EXCERPTED TEXT:
============
Open Testware Reviews
Technology Bulletin: System Call Hijacking Tools
Copyright 2003 by Tejas Software
Consulting - All rights reserved.
Reviewed: 2003-September-30
Testingfaqs.org category: Test Implementation Tools
My review of Holodeck in August
2003 sparked requests for information
about similar tools for Linux. I haven't yet found another tool like
this that
merits a detailed review, but I thought I'd share with you what I've
learned about a few tools in this general category. While this bulletin
focuses on Linux, there are some points that are relevant to other
systems as well. Note that this bulletin assumes that readers have
programming experience.
I investigated what I call "system call hijacking tools." These are
potentially very powerful tools that you can use for robustness testing
and a wide variety of other tasks. In fact, most of these kinds of
tools are presented primarily as security tools, but system call
hijacking has many potential applications. Here's the basic idea: a
system call hijacking tool can take control of one or more running
programs and modify the behavior when the program makes any system
call. The tool might change the parameters that are passed to the
system call, it might prevent the call into the operating system, and
it might fake the results. Before delving into how such a tool can be
very useful to a tester, I'll explain a bit more about what a system
call is.
============
PARTS OF THE EXERCISE:
1. According to the bulletin on system call hijacking tools, what actions might such a tool take when a program makes a system call? List all of them.
2. What kind of experience does the bulletin on system call hijacking tools assume its readers have?
The lines after this point are not required.
============
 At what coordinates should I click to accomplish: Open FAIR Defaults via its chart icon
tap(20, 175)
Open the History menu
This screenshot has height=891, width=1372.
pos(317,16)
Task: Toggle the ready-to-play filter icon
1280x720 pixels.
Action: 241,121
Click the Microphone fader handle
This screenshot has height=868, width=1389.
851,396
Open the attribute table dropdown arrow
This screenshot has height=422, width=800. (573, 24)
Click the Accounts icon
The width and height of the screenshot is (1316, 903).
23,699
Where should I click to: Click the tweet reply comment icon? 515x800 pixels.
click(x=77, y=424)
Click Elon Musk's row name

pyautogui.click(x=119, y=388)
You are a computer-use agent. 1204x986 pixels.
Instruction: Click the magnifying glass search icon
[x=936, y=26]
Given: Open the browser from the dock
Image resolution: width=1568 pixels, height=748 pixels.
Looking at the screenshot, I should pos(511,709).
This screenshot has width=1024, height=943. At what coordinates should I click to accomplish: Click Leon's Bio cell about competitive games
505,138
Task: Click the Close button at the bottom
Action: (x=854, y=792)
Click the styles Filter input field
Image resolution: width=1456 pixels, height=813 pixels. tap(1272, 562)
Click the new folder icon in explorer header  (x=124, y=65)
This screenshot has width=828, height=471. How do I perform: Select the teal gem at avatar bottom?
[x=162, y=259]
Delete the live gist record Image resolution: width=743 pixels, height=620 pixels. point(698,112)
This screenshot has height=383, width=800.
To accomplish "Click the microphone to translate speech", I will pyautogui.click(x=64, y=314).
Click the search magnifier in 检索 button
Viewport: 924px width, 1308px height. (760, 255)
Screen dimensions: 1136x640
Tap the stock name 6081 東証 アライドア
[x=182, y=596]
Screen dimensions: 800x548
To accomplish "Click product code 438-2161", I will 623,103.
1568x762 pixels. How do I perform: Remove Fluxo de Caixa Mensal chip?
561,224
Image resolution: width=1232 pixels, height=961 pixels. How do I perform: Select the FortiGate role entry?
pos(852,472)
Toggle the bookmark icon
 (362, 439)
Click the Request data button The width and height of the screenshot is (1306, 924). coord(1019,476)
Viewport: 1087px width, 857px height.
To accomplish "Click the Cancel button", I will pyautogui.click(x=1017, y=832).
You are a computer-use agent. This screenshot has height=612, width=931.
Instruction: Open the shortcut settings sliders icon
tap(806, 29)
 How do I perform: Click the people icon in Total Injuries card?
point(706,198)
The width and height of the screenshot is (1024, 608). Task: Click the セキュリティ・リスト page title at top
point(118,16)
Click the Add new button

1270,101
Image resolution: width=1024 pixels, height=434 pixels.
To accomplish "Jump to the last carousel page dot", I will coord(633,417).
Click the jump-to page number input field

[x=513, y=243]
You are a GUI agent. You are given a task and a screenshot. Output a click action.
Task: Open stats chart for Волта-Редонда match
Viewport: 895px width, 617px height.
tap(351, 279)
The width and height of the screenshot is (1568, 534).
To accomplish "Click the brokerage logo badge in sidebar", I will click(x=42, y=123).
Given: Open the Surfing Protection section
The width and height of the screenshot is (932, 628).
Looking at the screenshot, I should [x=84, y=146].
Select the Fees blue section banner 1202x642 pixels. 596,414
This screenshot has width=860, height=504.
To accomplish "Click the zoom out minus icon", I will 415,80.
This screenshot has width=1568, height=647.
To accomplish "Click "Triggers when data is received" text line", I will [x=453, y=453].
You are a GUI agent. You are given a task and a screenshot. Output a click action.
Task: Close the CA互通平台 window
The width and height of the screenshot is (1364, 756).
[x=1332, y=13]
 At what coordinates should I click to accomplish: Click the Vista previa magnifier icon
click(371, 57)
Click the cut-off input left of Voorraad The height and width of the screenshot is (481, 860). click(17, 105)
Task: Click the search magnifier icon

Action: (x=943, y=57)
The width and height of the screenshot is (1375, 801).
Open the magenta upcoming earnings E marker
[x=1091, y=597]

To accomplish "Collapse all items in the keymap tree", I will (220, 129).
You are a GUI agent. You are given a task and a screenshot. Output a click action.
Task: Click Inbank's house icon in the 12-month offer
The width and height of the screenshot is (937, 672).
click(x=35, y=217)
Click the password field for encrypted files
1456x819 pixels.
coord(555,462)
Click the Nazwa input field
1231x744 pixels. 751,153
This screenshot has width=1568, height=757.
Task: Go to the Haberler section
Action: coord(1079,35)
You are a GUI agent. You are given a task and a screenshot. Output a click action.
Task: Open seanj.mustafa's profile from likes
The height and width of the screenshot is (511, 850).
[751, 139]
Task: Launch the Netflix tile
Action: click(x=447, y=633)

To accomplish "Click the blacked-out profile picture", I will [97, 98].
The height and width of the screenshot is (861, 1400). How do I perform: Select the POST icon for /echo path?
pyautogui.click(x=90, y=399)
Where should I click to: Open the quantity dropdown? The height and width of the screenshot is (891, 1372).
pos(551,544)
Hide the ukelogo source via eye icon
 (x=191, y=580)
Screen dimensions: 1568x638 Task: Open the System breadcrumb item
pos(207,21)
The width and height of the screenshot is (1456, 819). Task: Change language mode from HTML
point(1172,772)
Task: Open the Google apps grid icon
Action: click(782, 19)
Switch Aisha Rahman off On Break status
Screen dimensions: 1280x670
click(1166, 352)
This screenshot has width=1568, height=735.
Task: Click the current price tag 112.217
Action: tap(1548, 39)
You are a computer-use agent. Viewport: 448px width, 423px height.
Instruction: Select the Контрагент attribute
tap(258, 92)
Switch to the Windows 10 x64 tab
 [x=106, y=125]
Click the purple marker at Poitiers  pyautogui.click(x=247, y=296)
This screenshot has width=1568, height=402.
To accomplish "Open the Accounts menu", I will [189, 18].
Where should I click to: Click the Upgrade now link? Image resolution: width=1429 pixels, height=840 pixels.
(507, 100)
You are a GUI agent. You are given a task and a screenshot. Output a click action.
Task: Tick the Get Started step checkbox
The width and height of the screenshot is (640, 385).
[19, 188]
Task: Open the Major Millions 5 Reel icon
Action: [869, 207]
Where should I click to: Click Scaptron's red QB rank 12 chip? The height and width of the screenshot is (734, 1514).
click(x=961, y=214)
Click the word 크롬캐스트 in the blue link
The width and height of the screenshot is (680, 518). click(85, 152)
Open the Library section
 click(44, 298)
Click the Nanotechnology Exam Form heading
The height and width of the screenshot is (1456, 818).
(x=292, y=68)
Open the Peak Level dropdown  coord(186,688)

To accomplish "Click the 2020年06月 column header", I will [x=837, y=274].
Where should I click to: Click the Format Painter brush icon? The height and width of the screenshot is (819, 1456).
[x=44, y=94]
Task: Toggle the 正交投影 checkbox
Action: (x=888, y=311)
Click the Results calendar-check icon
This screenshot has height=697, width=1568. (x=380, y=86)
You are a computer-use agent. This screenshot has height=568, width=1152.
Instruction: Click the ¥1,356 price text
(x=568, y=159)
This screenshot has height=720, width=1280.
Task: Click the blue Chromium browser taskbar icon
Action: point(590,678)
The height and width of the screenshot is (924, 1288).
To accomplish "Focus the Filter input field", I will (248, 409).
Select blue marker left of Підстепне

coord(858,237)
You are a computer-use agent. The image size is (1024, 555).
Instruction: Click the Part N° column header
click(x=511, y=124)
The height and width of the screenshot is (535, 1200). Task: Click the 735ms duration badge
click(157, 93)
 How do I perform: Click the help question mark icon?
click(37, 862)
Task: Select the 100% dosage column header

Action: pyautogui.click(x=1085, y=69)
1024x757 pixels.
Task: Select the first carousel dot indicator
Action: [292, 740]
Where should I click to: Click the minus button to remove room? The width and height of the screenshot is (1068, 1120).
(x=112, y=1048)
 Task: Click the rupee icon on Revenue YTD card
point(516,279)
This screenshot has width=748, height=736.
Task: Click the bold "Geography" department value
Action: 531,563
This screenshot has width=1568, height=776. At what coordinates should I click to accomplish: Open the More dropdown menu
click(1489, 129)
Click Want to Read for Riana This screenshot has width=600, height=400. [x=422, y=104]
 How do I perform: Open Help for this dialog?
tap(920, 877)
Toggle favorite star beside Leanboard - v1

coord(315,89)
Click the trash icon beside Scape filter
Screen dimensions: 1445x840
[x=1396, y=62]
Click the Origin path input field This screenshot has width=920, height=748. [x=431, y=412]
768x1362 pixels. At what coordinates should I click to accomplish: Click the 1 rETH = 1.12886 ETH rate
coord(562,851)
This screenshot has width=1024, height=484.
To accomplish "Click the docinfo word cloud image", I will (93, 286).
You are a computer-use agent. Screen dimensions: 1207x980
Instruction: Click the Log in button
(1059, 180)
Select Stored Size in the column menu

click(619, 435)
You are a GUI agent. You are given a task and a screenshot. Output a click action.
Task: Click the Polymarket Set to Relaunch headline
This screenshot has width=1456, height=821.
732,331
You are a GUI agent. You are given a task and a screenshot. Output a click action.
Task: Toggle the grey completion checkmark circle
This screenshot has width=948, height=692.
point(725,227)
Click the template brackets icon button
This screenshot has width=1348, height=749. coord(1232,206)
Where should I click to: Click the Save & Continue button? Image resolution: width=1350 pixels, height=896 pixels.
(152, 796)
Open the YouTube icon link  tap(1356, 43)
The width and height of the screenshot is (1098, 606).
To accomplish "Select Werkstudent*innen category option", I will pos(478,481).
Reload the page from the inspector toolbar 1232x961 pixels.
============
THE ANSWERS:
1.
- Change the parameters that are passed to the system call
- Prevent the call into the operating system
- Fake the results

2. Programming experience.